L’imputato, trasportato in ospedale dopo essere stato fermato in codice rosso, è in coma da diversi giorni. Poco dopo Gramendola è stato arrestato, ma poche ore dopo è stato arrestato dalla Polizia di Stato grazie alle testimonianze, alle riprese delle telecamere e alle registrazioni video in diretta della scena. Il sospetto di 22 anni è stato arrestato senza indugio e accusato di tentato omicidio.

Yannick Number One

Ha sostenuto le sue affermazioni con una serie di precedenti incontri violenti. Secondo le indagini, Yannick avrebbe ricevuto due o tre droghe nell’atrio dell’Oratorio di Collebeato un sabato pomeriggio prima che lui ei suoi compagni andassero al club “Numer One”. Secondo Carmine Adinolfi, comandante dei carabinieri, “Alessandro Zani ha dichiarato di aver acquistato la droga per 14 milioni di lire e di averla venduta per un totale di 20 milioni di lire”.

Almeno una persona ricorda Alessandro, che rimase fuori dalle porte della città mentre il suo compagno moriva lentamente. Posizionato lontano dal resto del gruppo, appoggiato all’automobile. È probabile che stesse prendendo in considerazione strategie per perdere peso. Dopo qualche tentennamento, e’ avvenuto questa sera alla presenza del presidente del Consiglio Alberto Rossi in Procura.

Qualcuno che all’epoca non conosceva bene e che proveniva da un’altra provincia. La polizia sta esaminando le dichiarazioni rilasciate da diversi giovani che affermano di aver visto Yannick fuggire dal nightclub perché qualcosa è andato storto, oltre a cercare di rintracciare il fornitore dell’ecstasy. Fermare l’ira di Gramendola avrebbe richiesto di impedire l’apertura del locale.

Una donna di 32 anni è stata picchiata a morte fuori da una discoteca a Cortefranca, in provincia di Brescia, e un uomo è stato arrestato perché sospettato di essere l’autore. Un giovane di Bergamo, Italia, che ha 21 anni e ha precedenti per furto, è stato preso in custodia. Affrontato dagli uomini della Squadra Mobile del Commissariato di Brescia, il giovane avrebbe probabilmente tentato la fuga.

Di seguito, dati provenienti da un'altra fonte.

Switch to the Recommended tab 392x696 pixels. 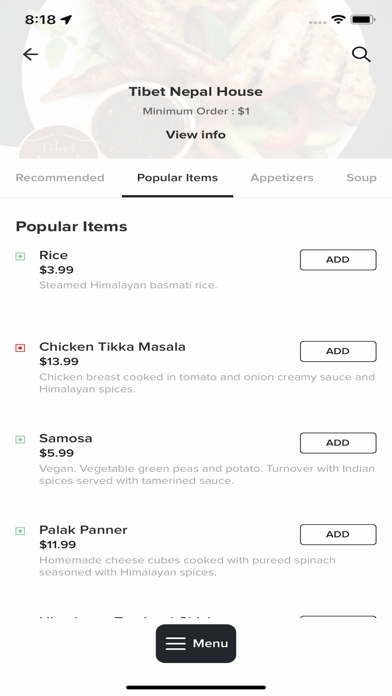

È stato trasportato alla Questura di Bergamo per accertamenti. L’intento di uccidere qualcuno è stato accusatolui. Il 32° ferito, un bergamasco, è stato portato all’ospedale locale dopo essere stato scoperto in gravi condizioni all’Ospedale Civile di Brescia. La Stradale di Iseo riferisce che almeno sedici giovani si sono trovati vicino alle due auto coinvolte dopo essere stati chiamati sul posto dall’impatto.

Un bergamasco, uno dei due corridori, è rimasto gravemente ferito perché al 21enne non è stato permesso di proseguire. Diversi altri giovani, oltre al 32enne, sono stati incarcerati. Tutti gli autori sono giovani, quindi questa è un’opera di narrativa per giovani adulti. Bisogner deve attendere l’esito degli accertamenti tossicologici prima di poter individuare quale sostanza chimica abbia causato la morte dell’adolescente di Collebeato.

Dopo un incidente d’auto, le tensioni salgono rapidamente a un punto di ebollizione. Sulla base di queste informazioni, intraprenderemo uno screening per vedere se sono state avviate azioni penali contro chiunque sia sospettato di essere coinvolto nello scandalo. Intanto gli investigatori hanno lanciato un nuovo monito: “Prestare particolare attenzione a eventuali pastiglie verdi o bianche che riportano il simbolo Tlc”.